The following points should be noted. HEK-293 cells detach easily; therefore, collagen-coated dishes should be used when preparing the samples. PEI solution is cytotoxic; therefore, the medium should be replaced after transfection without leaving the cells for a prolonged period. If PPIs are not observed, the amount of transfected plasmids may be insufficient and/or the amount of protein brought into the IP may be low. In addition, if the number of washes is excessive, the interactions may be missed. To address these, the following can be considered: increasing the amount of plasmid introduced into HEK-293 cells, increasing the amount of protein used for IP, and reducing the number of washes. Furthermore, if too much supernatant is left in the final wash, it will overflow from the wells of the sodium dodecyl sulfate-polyacrylamide gel. If nonspecific bands are observed, the amount of plasmid/protein used for IP may be too high, or the number or intensity of the washes may be insufficient. These can be addressed by reducing the amount of plasmid/protein used for IP, increasing the number of washes, or increasing the washing power by increasing the salt concentration in the washing buffer.
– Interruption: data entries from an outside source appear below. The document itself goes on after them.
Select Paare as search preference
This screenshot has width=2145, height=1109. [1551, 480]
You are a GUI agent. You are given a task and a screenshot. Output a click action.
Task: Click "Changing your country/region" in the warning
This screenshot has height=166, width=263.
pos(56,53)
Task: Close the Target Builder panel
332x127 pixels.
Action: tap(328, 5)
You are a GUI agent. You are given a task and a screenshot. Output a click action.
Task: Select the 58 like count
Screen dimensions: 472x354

Commonly used detergents such as polyoxyethylene (10) octylphenyl ether may disrupt functionally significant PPIs¹⁸. Milder detergents may increase the recovery of functionally important complexes, while they can yield an unacceptable level of nonspecific interactions due to incomplete solubilization. The protein lysis buffer used in the current study contains 1% polyoxyethylene (10) octylphenyl ether. This buffer lyses cytoplasmic proteins with high amounts of proteins overexpressed by the transfected plasmids. When immunoprecipitation is performed on samples prepared by separating nuclei and cytoplasm, the background is diminished compared to samples prepared by whole-cell lysis, and clear target bands can be identified¹⁷. If immunoprecipitation is performed with proteins in the nucleus, nuclear proteins can be extracted using a commercial nuclear extraction kit or by destroying and removing cytoplasm with low salt buffer containing detergent and subsequently extracting nuclear proteins with high salt buffer¹⁹. The development time in immunoblotting should be adjusted not only to avoid background but also to detect certain bands.
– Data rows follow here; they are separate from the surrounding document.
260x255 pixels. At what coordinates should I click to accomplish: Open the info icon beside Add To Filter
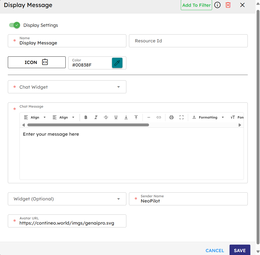click(217, 5)
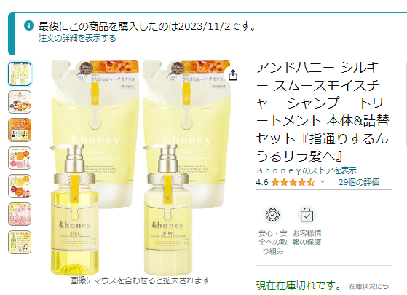Select the seventh product thumbnail

pos(20,243)
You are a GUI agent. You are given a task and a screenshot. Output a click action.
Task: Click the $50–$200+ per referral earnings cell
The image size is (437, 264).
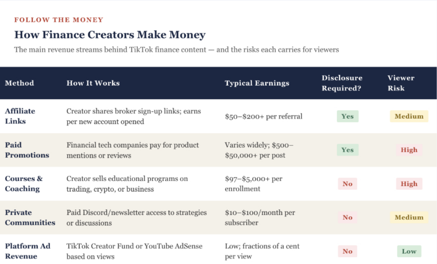[x=264, y=116]
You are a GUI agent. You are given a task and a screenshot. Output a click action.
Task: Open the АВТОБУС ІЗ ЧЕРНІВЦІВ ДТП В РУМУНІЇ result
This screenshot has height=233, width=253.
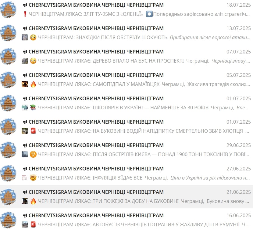click(x=127, y=220)
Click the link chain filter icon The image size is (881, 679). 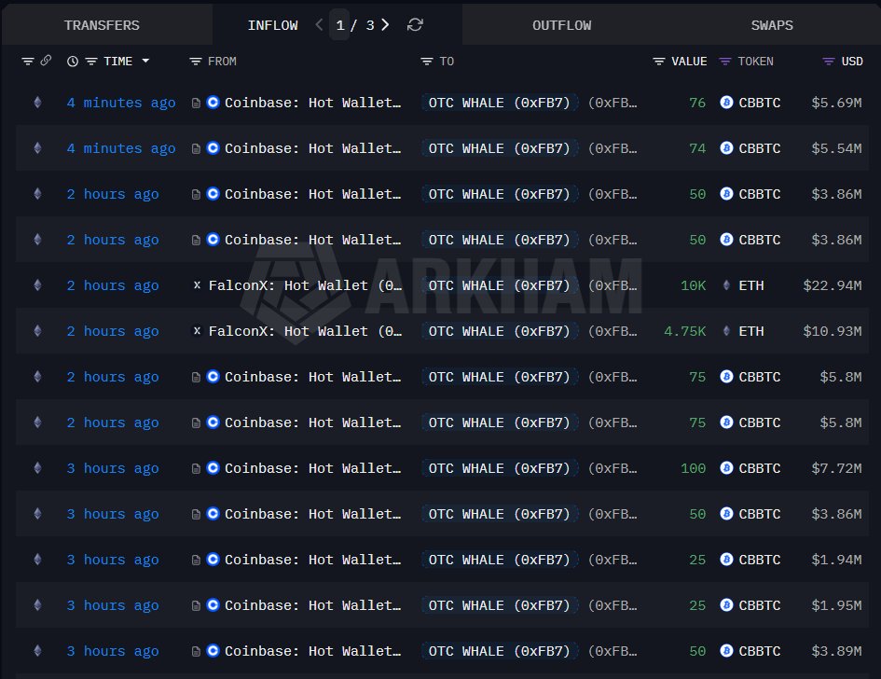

This method had several limitations. First, we used a PPI that is highly expected to detect. Second, because the expression of each gene depends on the combination of plasmids, insufficient protein may be obtained, and the interaction may, therefore, not be detected.

In summary, using this method, PPIs can be confirmed economically and easily compared to mass spectrometry. The PPI between the various epitope tag fused proteins can also be confirmed by using affinity antibodies against each tag instead of the epitope tag affinity gel. Similar immunoprecipitation methods can be performed in other cell types by introducing a plasmid expressing any protein fused to the DYKDDDDK tag. Furthermore, using endogenous antibodies instead of an epitope tag affinity gel makes it possible to confirm endogenous PPIs in various cell types.